Communicating Classes

State $j$ is reachable from state $i$ (written $i \to j$) if $P_{ij}^{(n)} > 0$ for some $n \geq 0$. States $i$ and $j$ communicate ($i \leftrightarrow j$) if $i \to j$ and $j \to i$. Communication is an equivalence relation; its equivalence classes are called communicating classes. A chain with a single communicating class is irreducible.

Recurrence and Transience

Definition. Let $T_i = \min{n \geq 1 : X_n = i}$ be the first return time to state $i$. State $i$ is:

recurrent if $P(T_i < \infty \mid X_0 = i) = 1$, and
transient if $P(T_i < \infty \mid X_0 = i) < 1$.

Criterion. State $i$ is recurrent if and only if $\sum_{n=0}^\infty P_{ii}^{(n)} = \infty$, and transient if and only if this sum is finite.

Proof sketch. Let $f_{ii} = P(T_i < \infty \mid X_0 = i)$. Then $\sum_n P_{ii}^{(n)} = \frac{f_{ii}}{1 - f_{ii}}$ (by the renewal argument: the expected number of returns equals $\sum_{k=1}^\infty f_{ii}^k = f_{ii}/(1-f_{ii})$ when $f_{ii} < 1$, and $+\infty$ when $f_{ii} = 1$). $\square$

Recurrence and transience are class properties: if $i \leftrightarrow j$, then $i$ is recurrent iff $j$ is recurrent.

Period

The period of state $i$ is $d(i) = \gcd{n \geq 1 : P_{ii}^{(n)} > 0}$. If $d(i) = 1$, state $i$ is aperiodic. Period is also a class property. An irreducible chain is aperiodic if any state has a self-loop ($P_{ii} > 0$), since then $d(i) = \gcd({1} \cup \ldots) = 1$.

Stationary Distributions

Definition. A probability distribution $\pi = (\pi_i)_{i \in \mathcal{S}}$ is a stationary distribution if

$$\pi P = \pi \quad \text{and} \quad \sum_{i \in \mathcal{S}} \pi_i = 1, \quad \pi_i \geq 0.$$

Equivalently, $\pi_j = \sum_i \pi_i P_{ij}$ for all $j$: if the chain starts in distribution $\pi$, it stays in $\pi$ at all future times.

Existence and Uniqueness Theorem. An irreducible Markov chain has a stationary distribution $\pi$ if and only if all states are positive recurrent (i.e., $E[T_i \mid X_0 = i] < \infty$). When it exists, $\pi$ is unique and $\pi_i = 1/E[T_i \mid X_0 = i]$.

For finite irreducible chains, positive recurrence holds automatically, so a unique stationary distribution always exists.

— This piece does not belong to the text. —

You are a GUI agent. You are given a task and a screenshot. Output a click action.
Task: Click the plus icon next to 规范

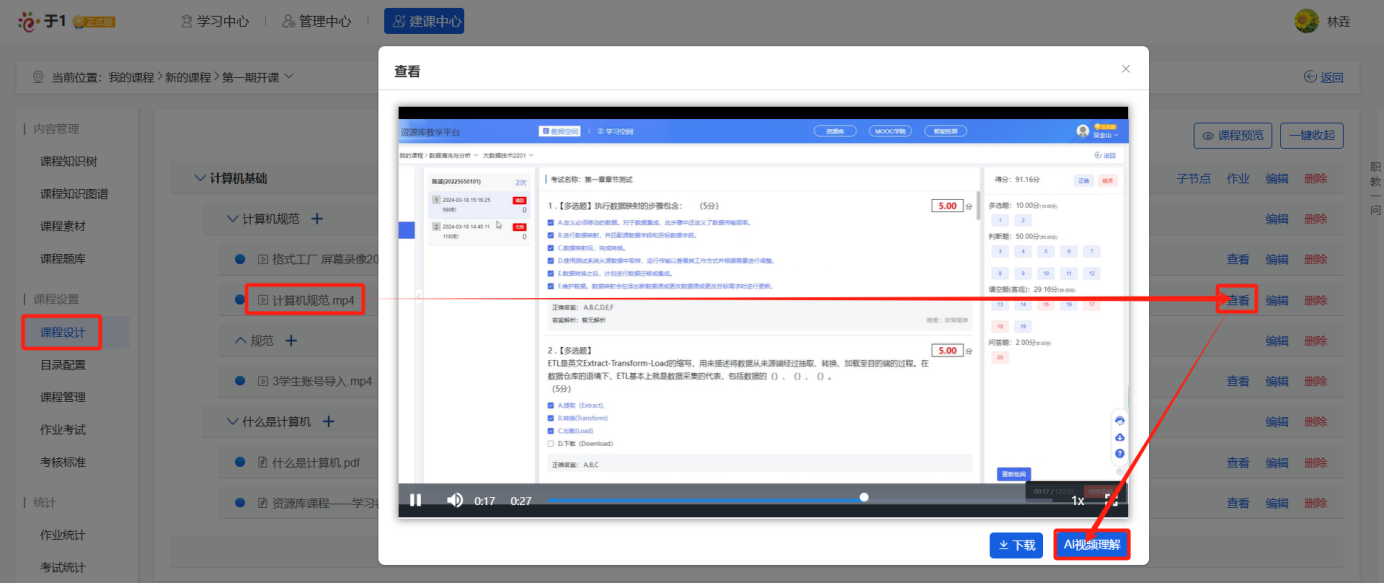pyautogui.click(x=292, y=341)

Convergence to Stationarity

Convergence Theorem. Let ${X_n}$ be an irreducible, positive recurrent, and aperiodic Markov chain with stationary distribution $\pi$. Then for all states $i, j$:

$$\lim_{n \to \infty} P_{ij}^{(n)} = \pi_j.$$

In matrix form: $P^n \to \mathbf{1}\pi^T$ as $n \to \infty$, where $\mathbf{1}$ is the all-ones column vector.

Proof sketch via coupling. Run two copies of the chain independently, one started at $i$ and one started in $\pi$. Because the chain is irreducible and aperiodic, the two copies will eventually meet (couple) at some finite random time $\tau$. After coupling they evolve identically. The variation distance satisfies $|P_{ij}^{(n)} - \pi_j| \leq P(\tau > n) \to 0$. $\square$

The rate of convergence is controlled by the spectral gap: for finite chains, $|P_{ij}^{(n)} - \pi_j| = O(|\lambda_2|^n)$, where $\lambda_2$ is the second-largest eigenvalue of $P$.

Detailed Balance and Reversibility

Definition. A distribution $\pi$ satisfies detailed balance (or reversibility) with respect to $P$ if

$$\pi_i P_{ij} = \pi_j P_{ji} \quad \text{for all } i, j.$$

Theorem. If $\pi$ satisfies detailed balance with $P$, then $\pi$ is a stationary distribution.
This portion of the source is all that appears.